Short task
Put every line of the items below into a Markdown table with two columns, Row for the row number and Line for the text of the line, and skip any blank lines. Leave the pictures out of your answer.

Records supplied
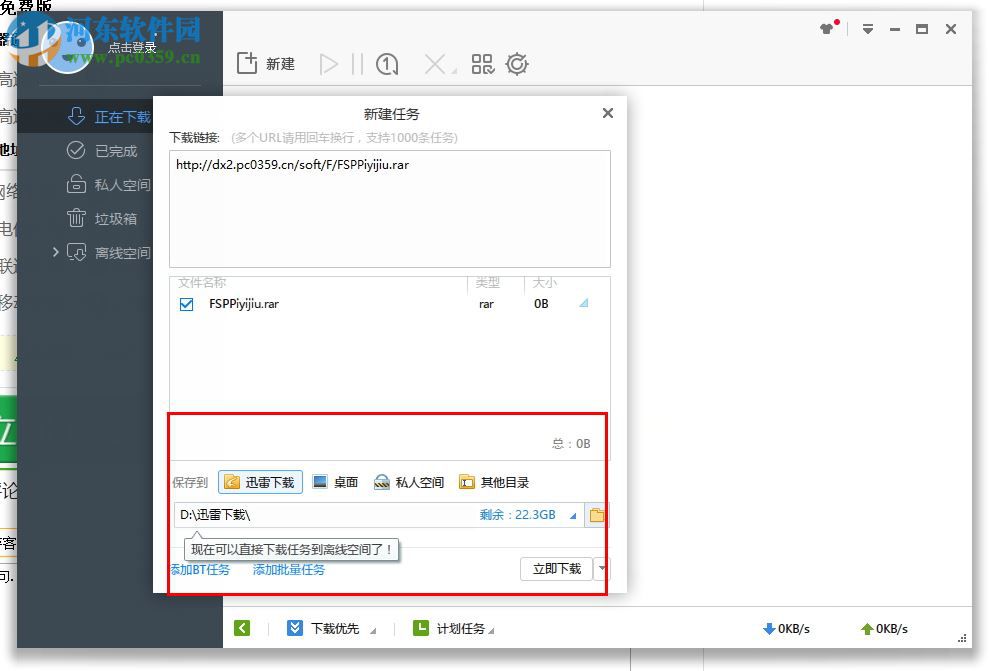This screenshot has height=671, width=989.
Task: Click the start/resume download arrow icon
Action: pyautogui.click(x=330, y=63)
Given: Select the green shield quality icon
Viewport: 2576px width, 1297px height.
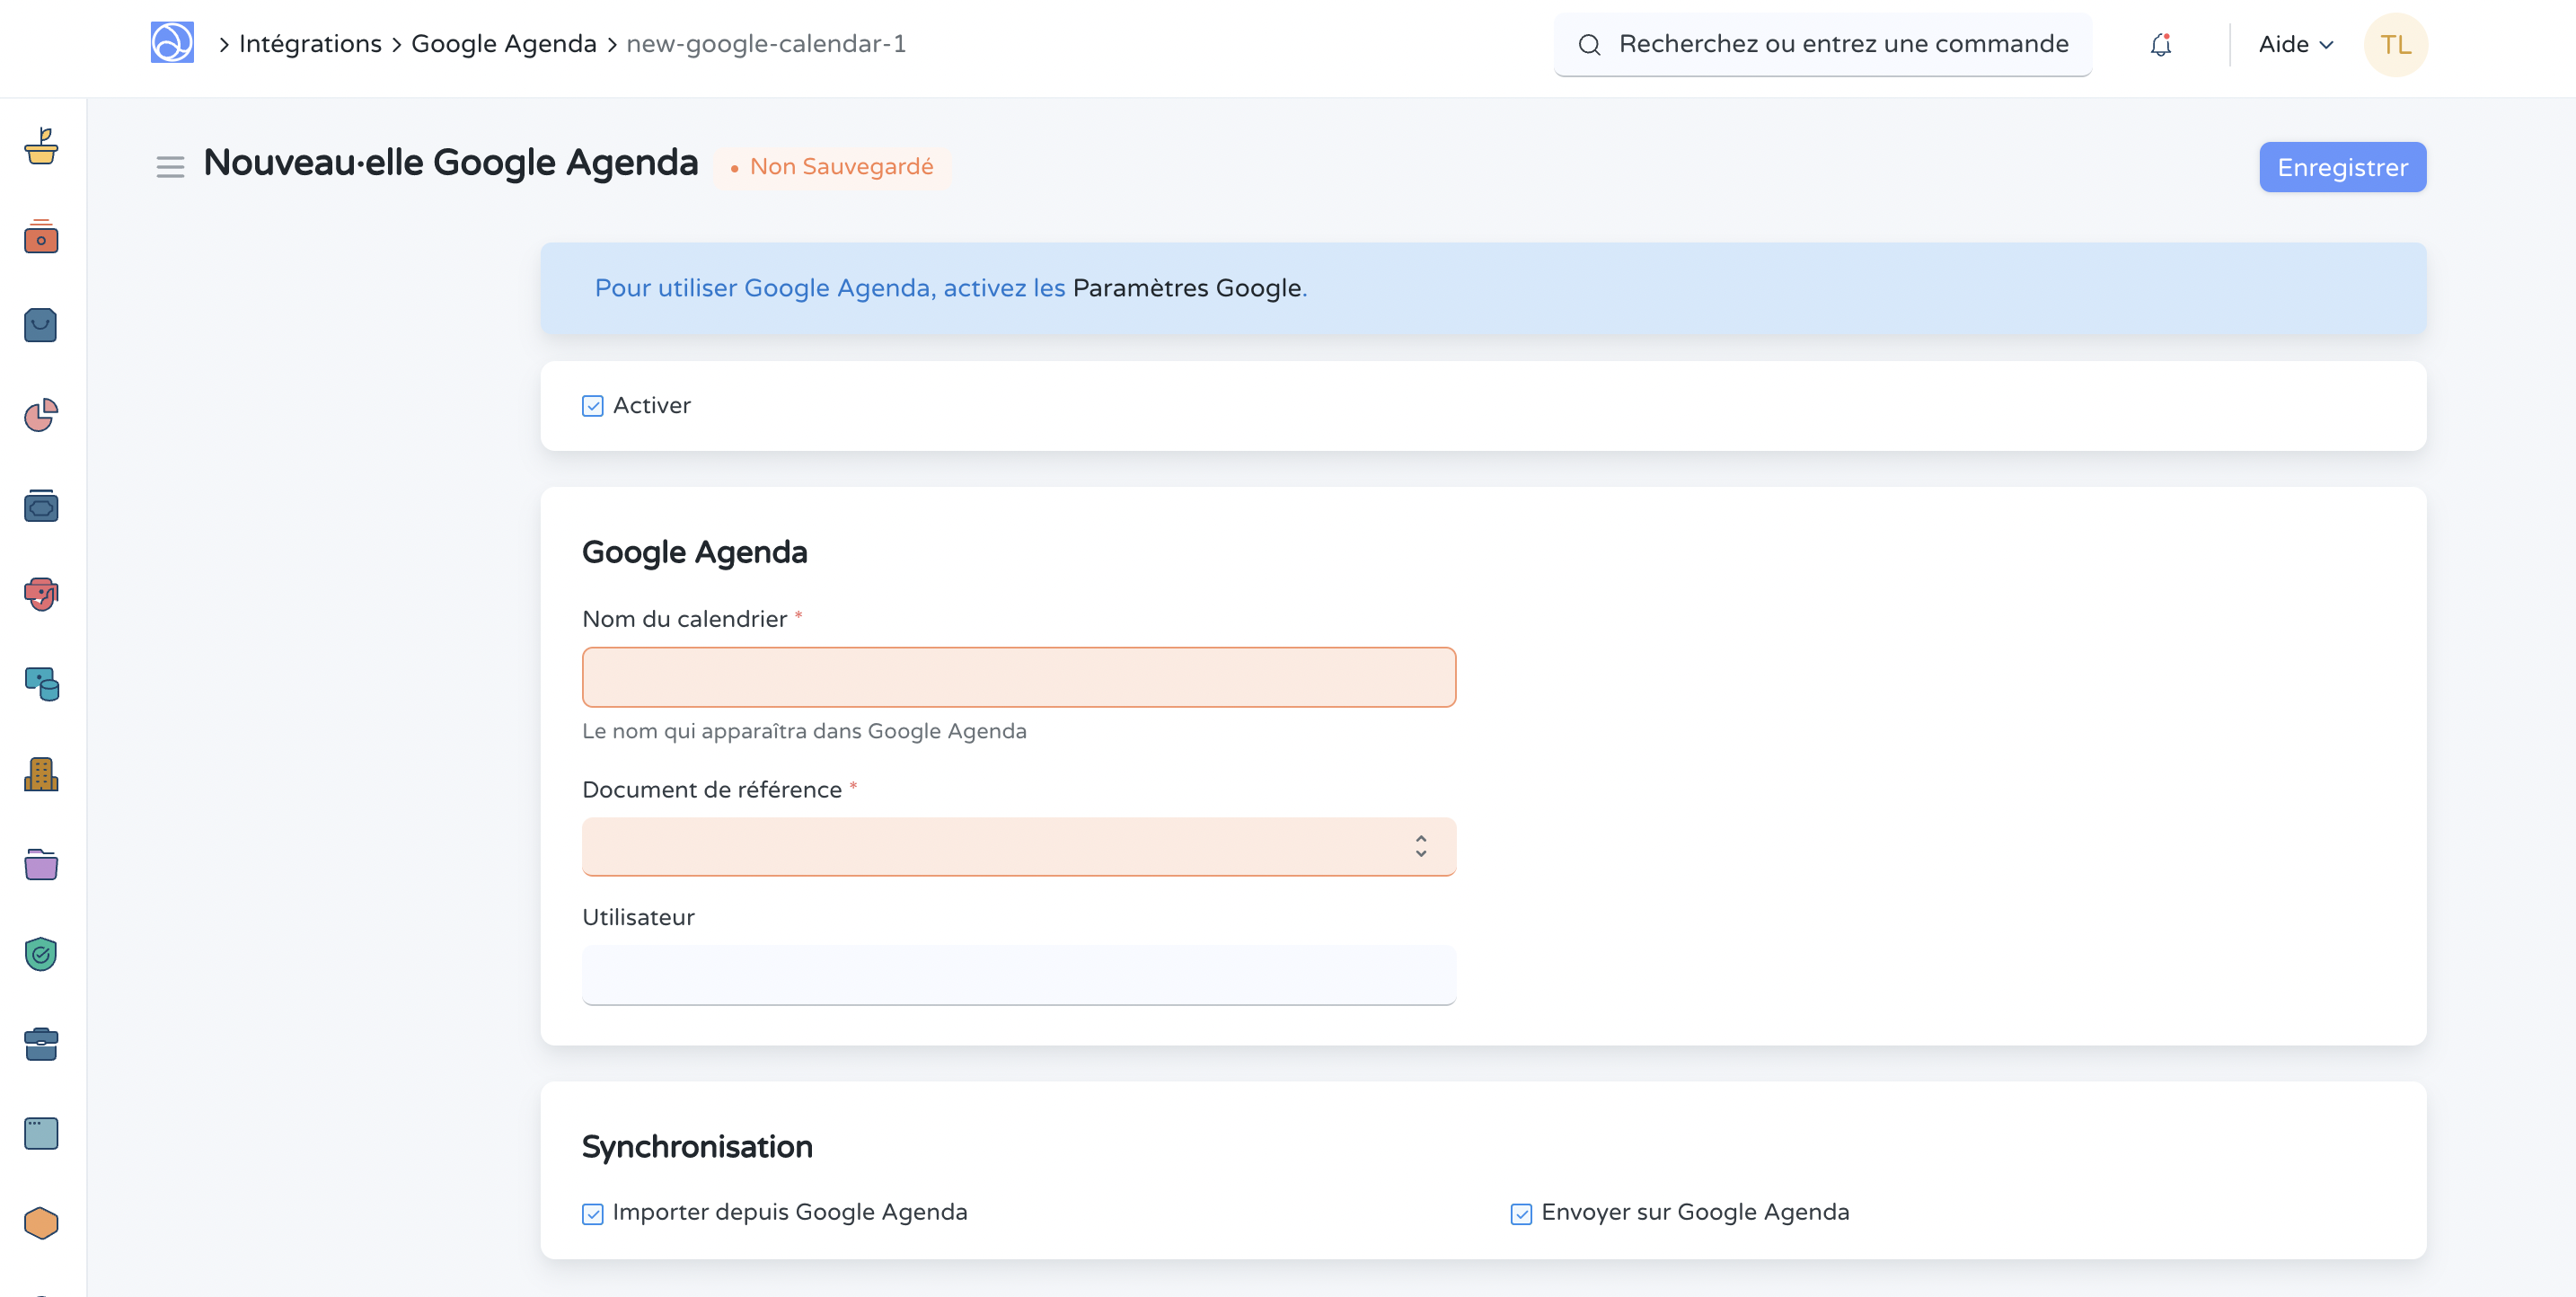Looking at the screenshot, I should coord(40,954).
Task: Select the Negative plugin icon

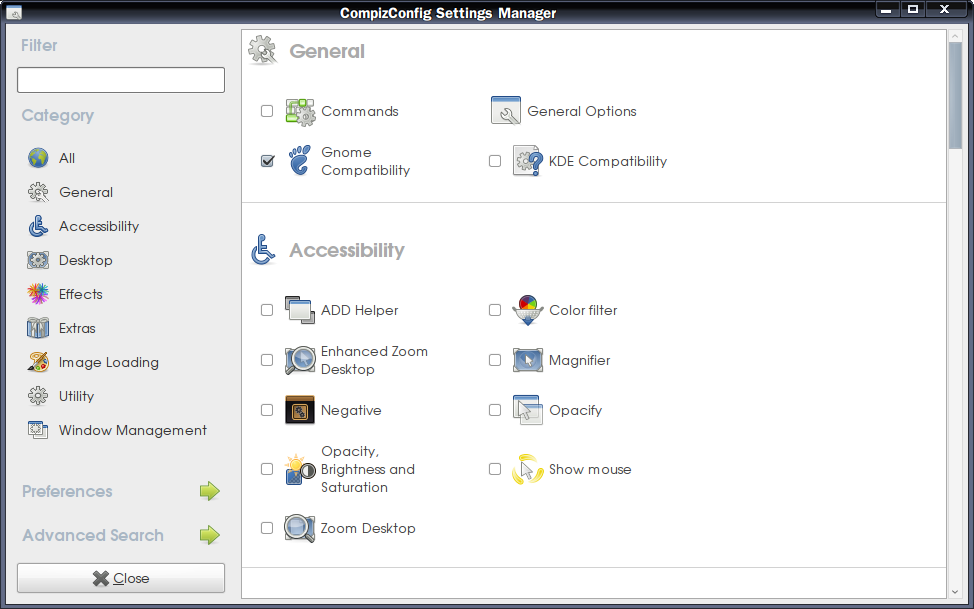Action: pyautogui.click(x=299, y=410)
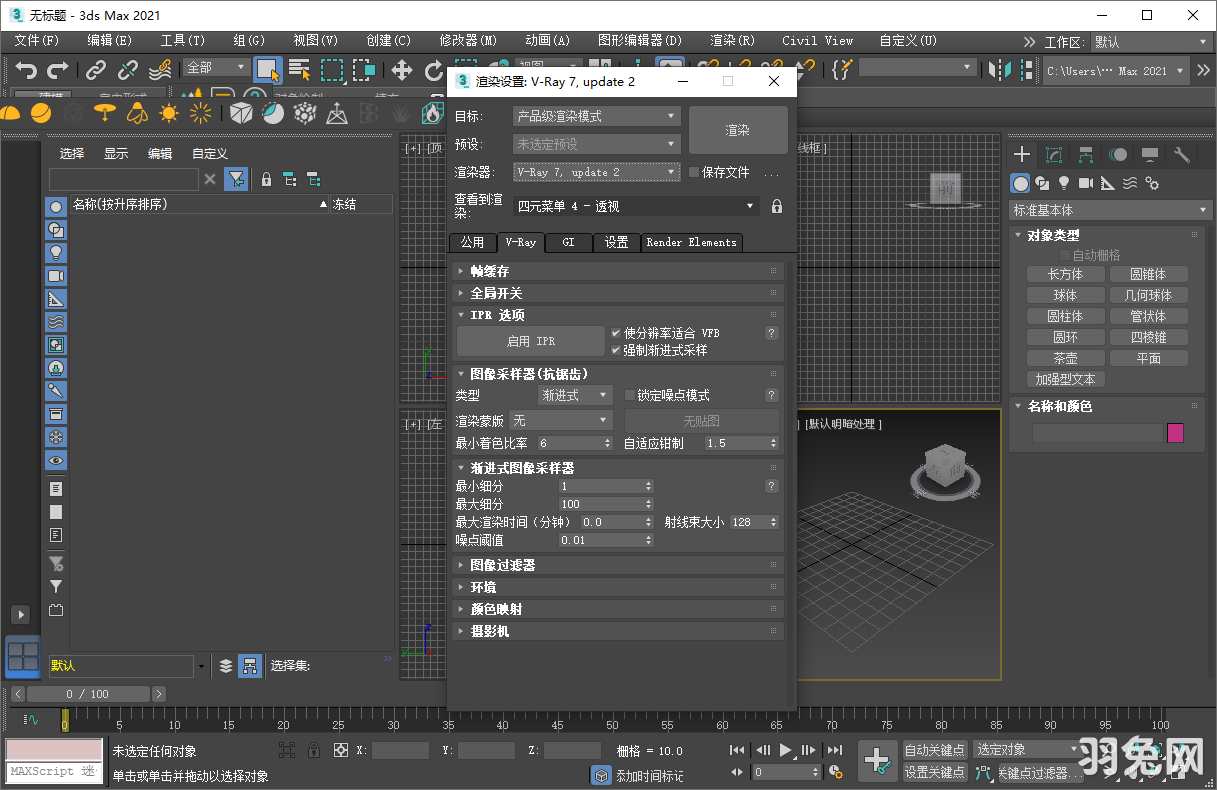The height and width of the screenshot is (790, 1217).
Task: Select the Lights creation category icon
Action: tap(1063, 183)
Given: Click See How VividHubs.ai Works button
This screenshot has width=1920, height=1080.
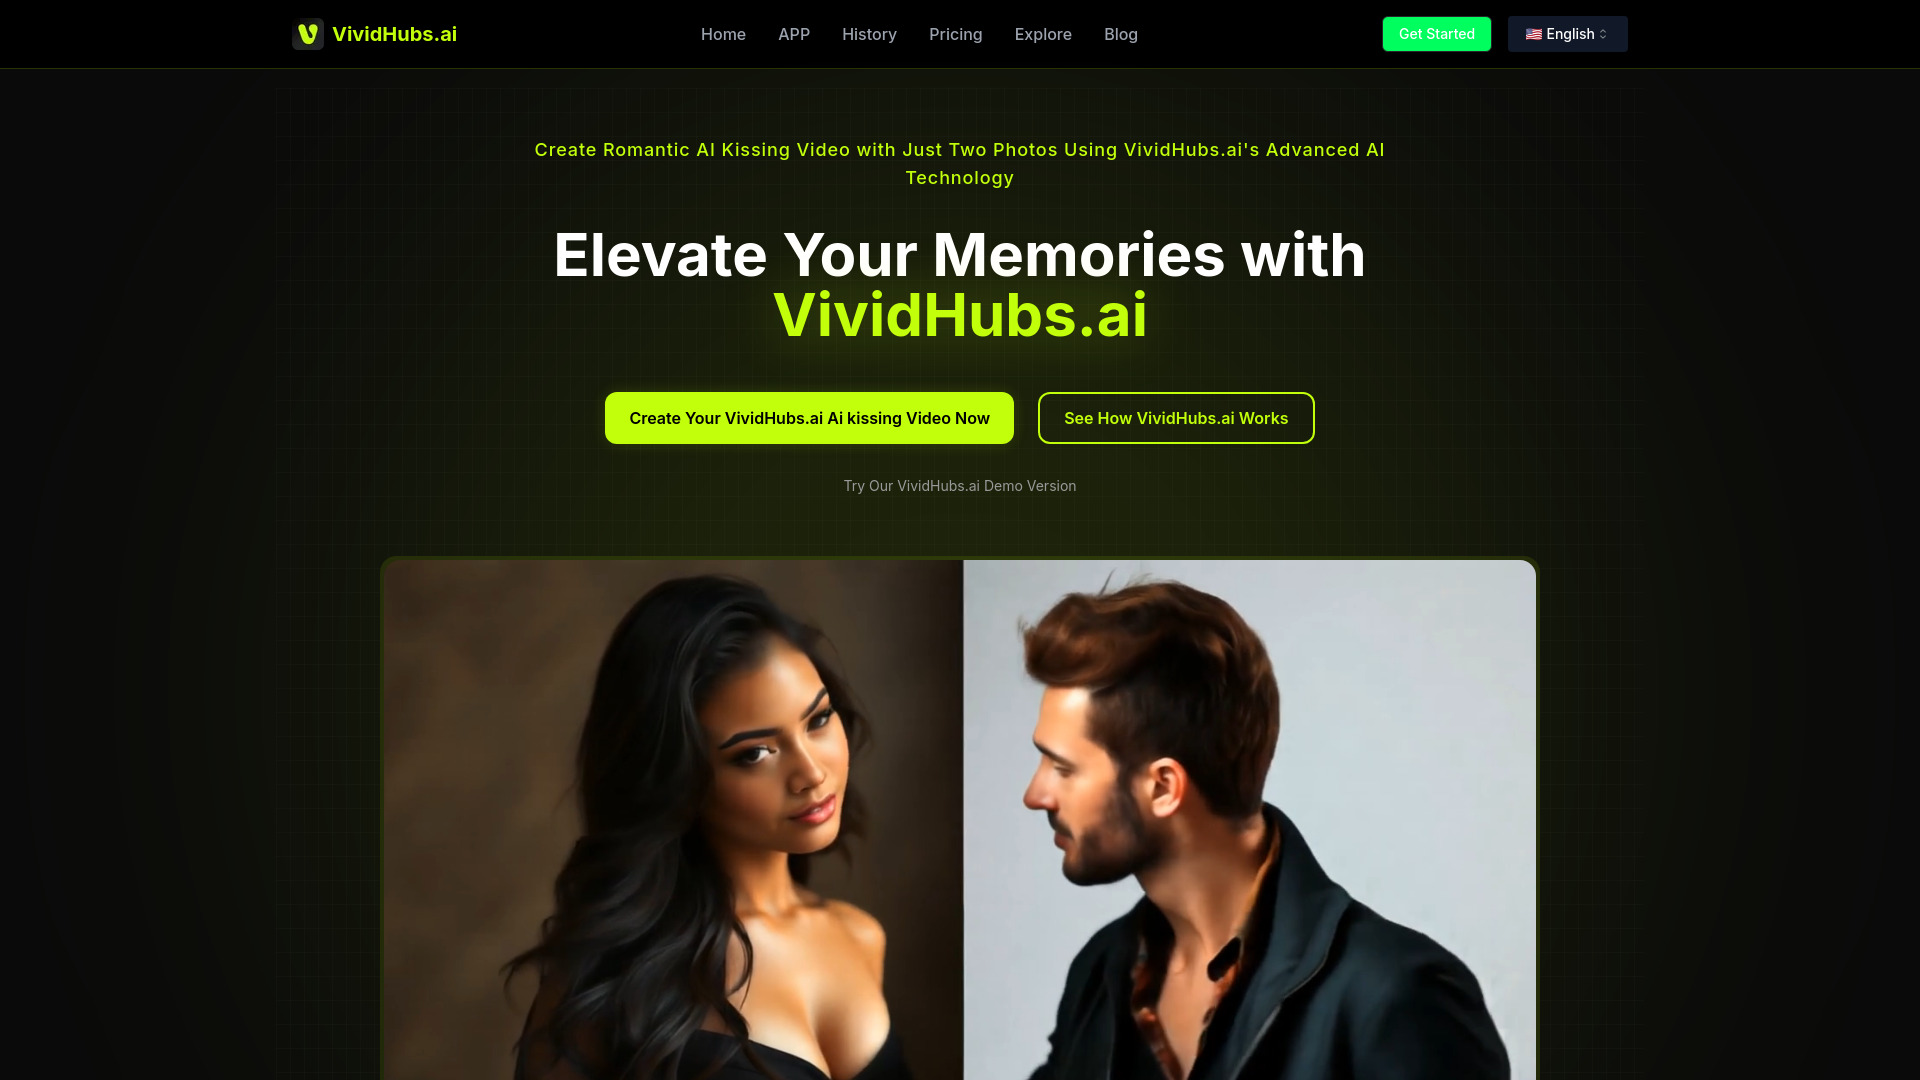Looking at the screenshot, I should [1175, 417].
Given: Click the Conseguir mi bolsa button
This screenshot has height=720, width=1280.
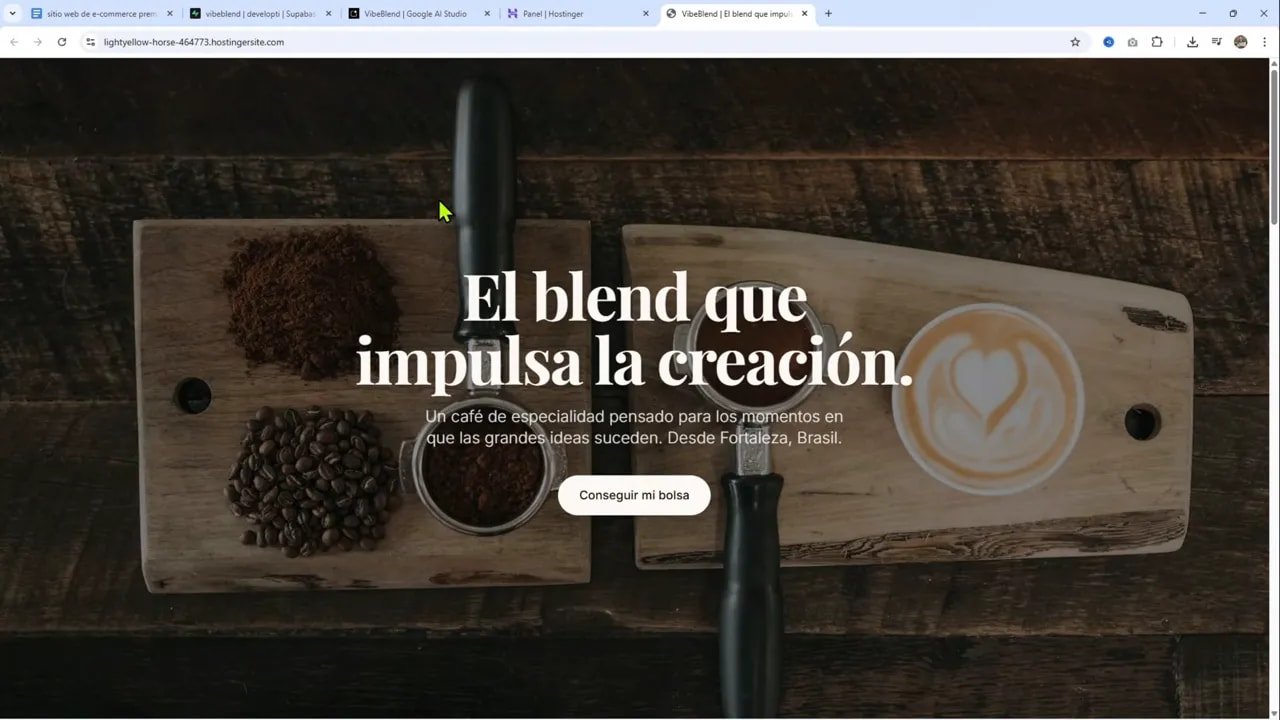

Response below
| Row | Line |
|---|---|
| 1 | This screenshot has height=671, width=989. |
| 2 | Task: Click the start/resume download arrow icon |
| 3 | Action: pyautogui.click(x=330, y=63) |
| 4 | Given: Select the green shield quality icon |
| 5 | Viewport: 2576px width, 1297px height. |
| 6 | Looking at the screenshot, I should coord(40,954). |
| 7 | Task: Select the Negative plugin icon |
| 8 | Action: pyautogui.click(x=299, y=410) |
| 9 | The height and width of the screenshot is (790, 1217). |
| 10 | Task: Select the Lights creation category icon |
| 11 | Action: tap(1063, 183) |
| 12 | Given: Click See How VividHubs.ai Works button |
| 13 | This screenshot has width=1920, height=1080. |
| 14 | Looking at the screenshot, I should [1175, 417]. |
| 15 | Given: Click the Conseguir mi bolsa button |
| 16 | This screenshot has height=720, width=1280. |